For each statement below, state whether it agrees with the text on dynamically generated PNG images, answering yes or no and quoting the deciding words of the text. (a) The handler draws its text in a bold 14-point Arial font. (b) The customer wants the generated file to carry the *.ashx extension. (c) In the web.config configuration, runAllManagedModulesForAllRequests is set to true.

* _Reading text_:
--- --- ---
Note the {ProductName} route data in the route there. The customer wants to be able to put anything in that bit. if I visit http://localhost:9999/images/mvcproducts/myproductname/default.png I see this image...

A dynamically generated PNG from ASP.NET Routing, routed to an IHttpHandler

Generated from this simple HttpHandler:

public class CustomPNGHandler : IHttpHandler
{
public bool IsReusable { get { return false; } }
protected RequestContext RequestContext { get; set; }

public CustomPNGHandler():base(){}

public CustomPNGHandler(RequestContext requestContext)
{
this.RequestContext = requestContext;
}

public void ProcessRequest(HttpContext context)
{
using (var rectangleFont = new Font("Arial", 14, FontStyle.Bold))
using (var bitmap = new Bitmap(320, 110, PixelFormat.Format24bppRgb))
using (var g = Graphics.FromImage(bitmap))
{
g.SmoothingMode = SmoothingMode.AntiAlias;
var backgroundColor = Color.Bisque;
g.Clear(backgroundColor);
g.DrawString("This PNG was totally generated", rectangleFont, SystemBrushes.WindowText, new PointF(10, 40));
context.Response.ContentType = "image/png";
bitmap.Save(context.Response.OutputStream, ImageFormat.Png);
}
}
}

The benefits of using MVC is that handler is integrated into your routing table. The bad thing is that doing this simple thing requires RAMMFAR to be on. Every module sees every request now so you can generate your graphic. Did you want that side effect? The bold is to make you pay attention, not scare you. But you do need to know what changes you're making that might affect the whole application pipeline.

(As an aside, if you're a big site doing dynamic images, you really should have your images on their own cookieless subdomain in the cloud somewhere with lots of caching, but that's another article).

So routing to an HttpHandler (or an MVC Controller) is an OK solution but it's worth exploring to see if there's an easier way that would involve fewer moving parts. In this case the they really want the file to have the extension *.png rather than *.aspx (page) or *.ashx (handler) as it they believe it affects their image's SEO in Google Image search.

Better: Custom HttpHandlers

Remember that HttpHandlers are targeted to a specific path, file or wildcard and HttpModules are always watching. Why not use an HttpHandler directly and plug it in at the web.config level and set runAllManagedModulesForAllRequests="false"?

<system.webServer>
<handlers>
<add name="pngs" verb="*" path="images/handlerproducts/*/default.png"
type="DynamicPNGs.CustomPNGHandler, DynamicPNGs" preCondition="managedHandler"/>
</handlers>
<modules runAllManagedModulesForAllRequests="false" />
</system.webServer>

Note how I have a * there in part of the URL? Let's try hitting http://localhost:37865/images/handlerproducts/myproductname/default.png. It still works.
--- --- ---
* _Data extract_:

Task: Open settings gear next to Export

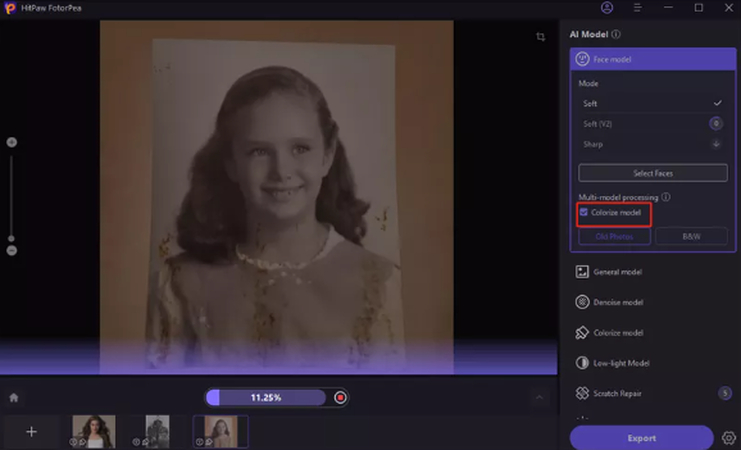Action: 728,438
--- --- ---
* _Result below_:
(a) Yes: "new Font("Arial", 14, FontStyle.Bold)"
(b) No: "they really want the file to have the extension *.png rather than *.aspx (page) or *.ashx (handler)"
(c) No: "<modules runAllManagedModulesForAllRequests="false" />"